The Untold Story of the Svengalis Who Made the Sixties Swing
Logline: In Sixties London, the managers of the Beatles, the Stones and the Who struggle to marry art and commerce in a bid to become the world’s biggest hitmakers. Think: Mad Men goes pop.
Outline: Hitmakers follows the story of the key pop managers of the Sixties – Brian Epstein, Andrew Loog Oldham, Kit Lambert and Allen Klein – as they invent the modern music business. Beginning in 1963, when Epstein is turning the Beatles into the biggest stars the world has ever seen, the series tracks the untold behind-the-scenes story of Sixties pop up to 1967, when the dream begins to fall apart and commerce overtakes art.
Long-listed by the BBC Writers Room
“This is an immediately interesting and entertaining story – [exploring] a fascinating moment in pop culture history, written with an in-depth knowledge of the period, without ever feeling heavy handed. It’s a nice idea to tell the well-worn story of the Beatles from the perspective of their managers and irony and humour is generated by the fact that we know they became a global phenomenon, yet no-one in this story knows that yet.”

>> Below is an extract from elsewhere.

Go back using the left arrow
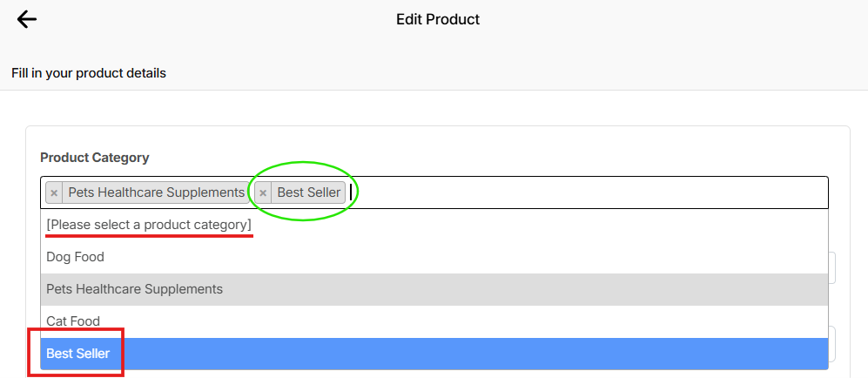This screenshot has height=378, width=868. 27,19
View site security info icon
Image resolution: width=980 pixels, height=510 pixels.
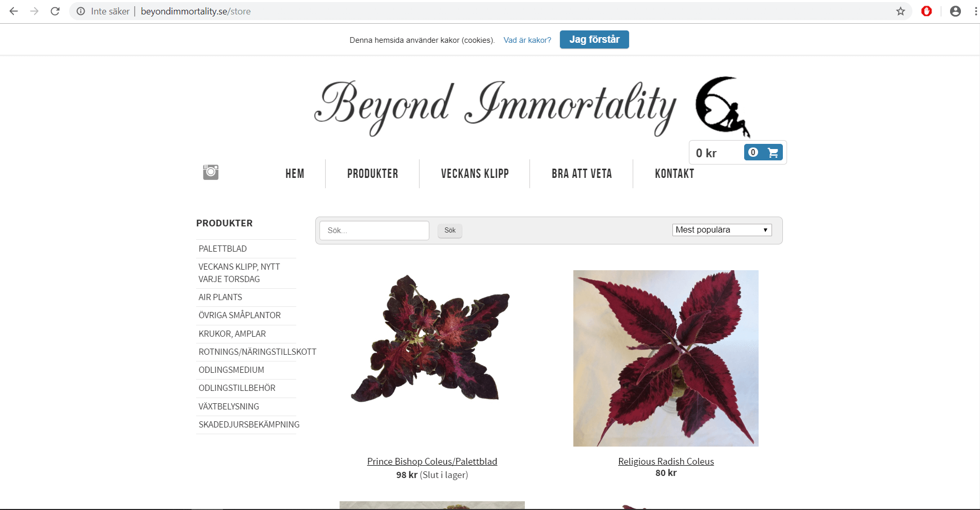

HOLD ON. THIS SOUNDS EXPENSIVE.
I get it. I address this concern straight off the bat: we NEVER hear the bands in Hitmakers.
Oh, and… we NEVER see them either.
ER, WHAT? WE NEVER SEE THE BANDS???
Look, I realise not everyone has the budget of Vinyl. Plus, actors pretending to be famous pop stars is naff as hell. So no, we never see the Beatles, or the Stones, or the Who. This is about the people in the background who made the deals, wrote the rules, purchased the drugs, and skimmed the money. The far more interesting people…
…AND NOT JUST THE MEN
Yes, I realise that there’s a lot of pictures of blokes at the top of this page. But Hitmakers is about more than just the men with the money. The women behind the bands – Sheila Klein, Anita Pallenberg, Marianne Faithfull, Yoko Ono, Linda Keith, Patti Boyd – have never had the story of their crucial role in this era brought to the screen in the way Hitmakers intends to.
WHY THIS, WHY NOW?
The Sixties pop era continues to be a compelling subject that audiences love.
Get Back has kindled new interest in the story behind the music of the Sixties.
While the Brian Epstein saga has been told before, the equally thrilling stories of Oldham, Lambert and Klein have yet to be brought to the screen.
The Hitmakers format has the potential to stretch to multiple seasons, taking in the ’70s, ’80s, ’90s and beyond (see HITMAKERS SERIES BIBLE).